--- Supplied passage ---
** Begin **
Should I create 1 million accounts with bots that scroll endlessly to harvest microtransactions?
This is one of the most interesting properties of peer-to-peer networks.
You can run your own ingestion algorithms, and one of the things you can do is set up inbound rules that incorporate micro transactions.
We have to build a lot of infrastructure to make this work, but it seems ideal for a world full of agents and autonomous systems acting on our behalf.
Do the outbound rules of other participants include microtransactions?
And who besides a spammer would pay more than $0 to have their message read by you? If I wrote a blog post about vulnerabilities of blockchains, or how I ran Doom on a pregnancy test, and you don't read it because I'm not paying you, you're losing value, not me. You guarantee an inbox of only spam — but at least you get paid for it.
If you've got great content, I would just follow you. Or someone I follow would follow you, and through the network it would lead to discovery. I want your content, so unless you charge for it, nobody's paying anyone.
If someone wants me to ingest something novel from far outside my network, one way to gain reputation might be to pay a microtransaction fee. I'd be free to choose to set that up as a part of my ingestion algorithm. Or maybe my peers do it, and if they "upvote" the content, I see it.
If my peers start acting poorly and sending spam, I can flag disinterest and my algorithm can naturally start deboosting that part of the network.
With such systems-level control, we should be able to build really excellent tooling, optimization, and statistical monitoring.
Also, since all publications are digitally signed, your content wouldn't have to be routed to me through your node at all. You could in fact never connect to the swarm and I could still read your content if you publish it to a peer that has distribution.
> If someone wants me to ingest something novel from far outside my network, one way to gain reputation might be to pay a microtransaction fee.
Nice in theory. In practice spammers will plant malware to steal microtransaction money from random people and push paid content down your throat for almost nothing. When you propose a novel model that will fix all the current problems, the first thing you need to think is how a bad actor would exploit it.
I still think that any content anyone is paying for you to see is necessarily spam.
** End **
--- Collected material ---
** Begin **
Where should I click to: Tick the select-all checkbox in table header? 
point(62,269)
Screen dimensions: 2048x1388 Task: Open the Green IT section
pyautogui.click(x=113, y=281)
** End **
--- To-do list ---
1. Reproduce the passage of the peer-to-peer discussion starting at "We have to build" and ending at "nobody's paying anyone.".
2. Name each thing that the peer-to-peer discussion says systems-level control should make it possible to build.
3. In the peer-to-peer discussion, what property of all publications means content would not have to be routed through its author's node?
Nothing in the listing is needed here.

--- Outputs for the tasks ---
1.
We have to build a lot of infrastructure to make this work, but it seems ideal for a world full of agents and autonomous systems acting on our behalf.
Do the outbound rules of other participants include microtransactions?
And who besides a spammer would pay more than $0 to have their message read by you? If I wrote a blog post about vulnerabilities of blockchains, or how I ran Doom on a pregnancy test, and you don't read it because I'm not paying you, you're losing value, not me. You guarantee an inbox of only spam — but at least you get paid for it.
If you've got great content, I would just follow you. Or someone I follow would follow you, and through the network it would lead to discovery. I want your content, so unless you charge for it, nobody's paying anyone.

2.
- Tooling
- Optimization
- Statistical monitoring

3. All publications are digitally signed.